NEWSLINK: Russian Oil Industry at a Crossroads as Infrastructure Ages

Oil Well file photo

[Russian Oil Industry at a Crossroads as Infrastructure Ages – International Herald Tribune – Thane Gustafson –  Dec. 5, 2012 – Thane Gustafson is a professor of government at Georgetown University and a senior director at IHS Cambridge Energy Research Associates. His latest book is “Wheel of Fortune: The Battle for Oil and Power in Russia.” – Click here for full article]

Thane Gustafson writes on the Russian oil industry and its infrastructure in the International Herald Tribune.

Russian oil production has returned almost to Soviet levels:

The Russian oil industry is at a crossroads. In the aftermath of the collapse of the Soviet Union, Russian oil output plummeted from an all-time high of 11.4 million barrels a day in 1987 to a low of 6 million barrels a day in 1996. But with the start of the new century, a stunning rebound began. And in the past few years, output has returned to a level close to its Soviet-era peak.

But Russian oil production is encountering limits and could decline:

… there are signs of trouble. The industry’s traditional core, the giant West Siberian fields inherited from the Soviet Union, has been in decline since 2007. And while overall Russian production continues to inch upward (about 1.6 percent so far this year), that is thanks only to a strong burst of drilling in the older fields, plus the development of a handful of new fields at the periphery of the country.

Russia vies with Saudi Arabia as the world’s largest oil producer. But there is one crucial difference: Saudi Arabia has spare capacity and could increase output substantially. Russia, in contrast, is producing flat-out, close to the limit of its current capacity. Indeed, Russian oil production could well slip in the next few years.

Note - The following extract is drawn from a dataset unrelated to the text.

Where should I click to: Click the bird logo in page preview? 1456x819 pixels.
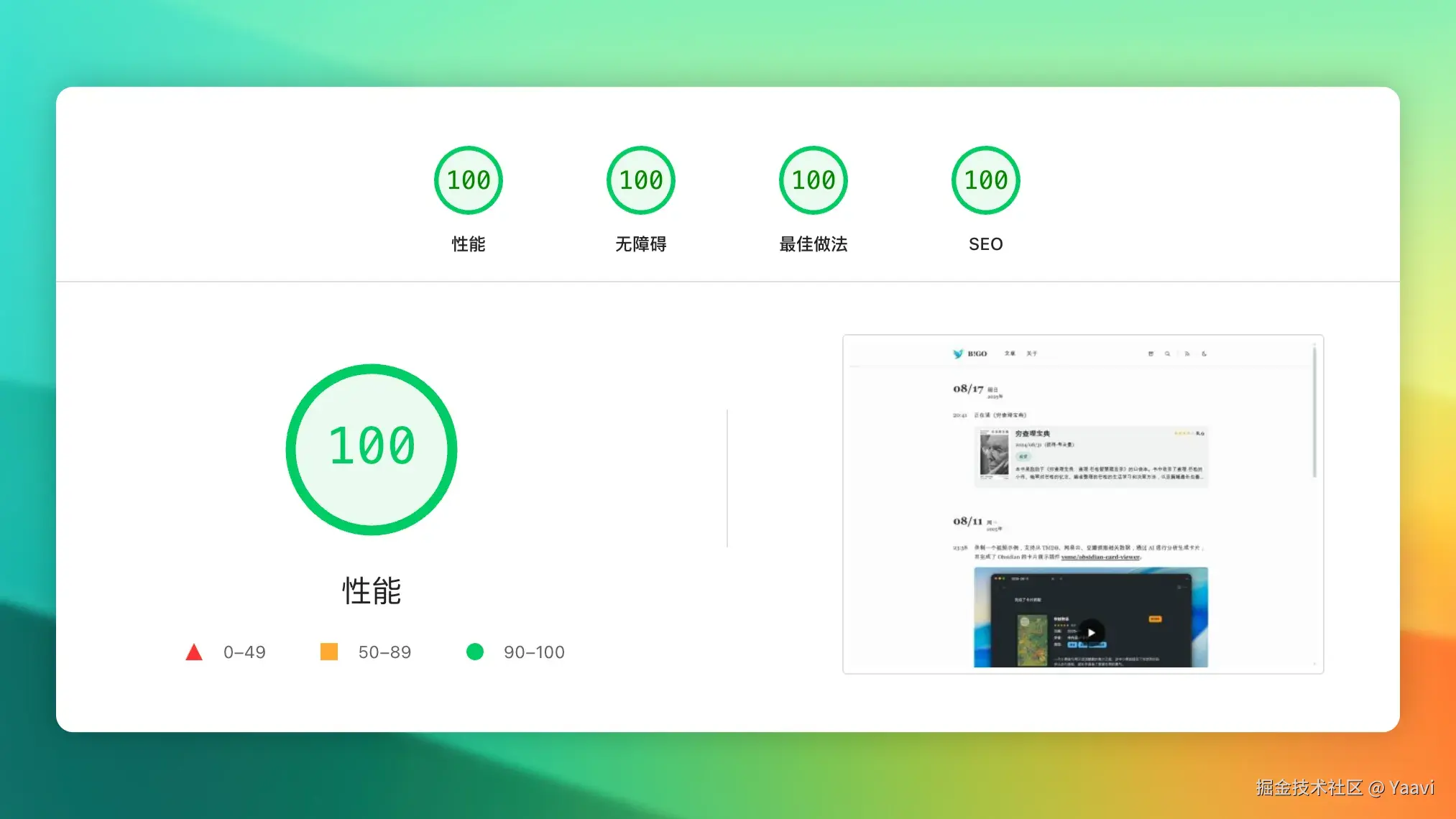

This would be yet a new phase in the tumultuous history of Russian oil. The Russian government’s own experts have warned President Vladimir V. Putin that unless urgent measures are taken soon, production could sink as low as eight million barrels a day by 2020.

Russia is one of the world’s top-two oil producers, representing 12 per cent of world output. And Russia is a top oil exporter, nearly 5 million barrels per day.

For Russia itself, more than 50 per cent of Russian export income is from oil, and 40 per cent of the government’s budget revenue.

Yet Russia has been relying on older oil fields:

… behind these numbers lies an inexorable fact: For the past twenty years Russia has largely been coasting on the oil fields inherited from the Soviet Union. Now the Soviet-era legacy is running down. …

While Russia has oil available in difficult environments, technology has advanced to obtain oil from diverse and challenging environments. But Russia has only started heading down that path, now seeking to do so further by entering large deals with outsiders:

… the Russian oil industry works in some of the toughest environments on earth. But in the past thirty years the global oil industry has experienced a revolution in technology that has enabled it to find and produce oil in previously unreachable places.

The Russian oil industry, though it … has modernized extensively … has participated only up to a point. In particular, it has not yet ventured into offshore Arctic fields or into unconventional sources like oil sands or shale.

The reason is straightforward: It has not needed to. But the next generation of Russian oil will have to come from places that are colder, deeper, more remote, geologically more complex and technologically far more demanding than anything Russian companies have tackled to date.

If it is to avert a decline, the country must follow the same path as the rest of the global industry. A series of major deals indicates that this is the direction Russia is beginning to go, but the turn has just begun.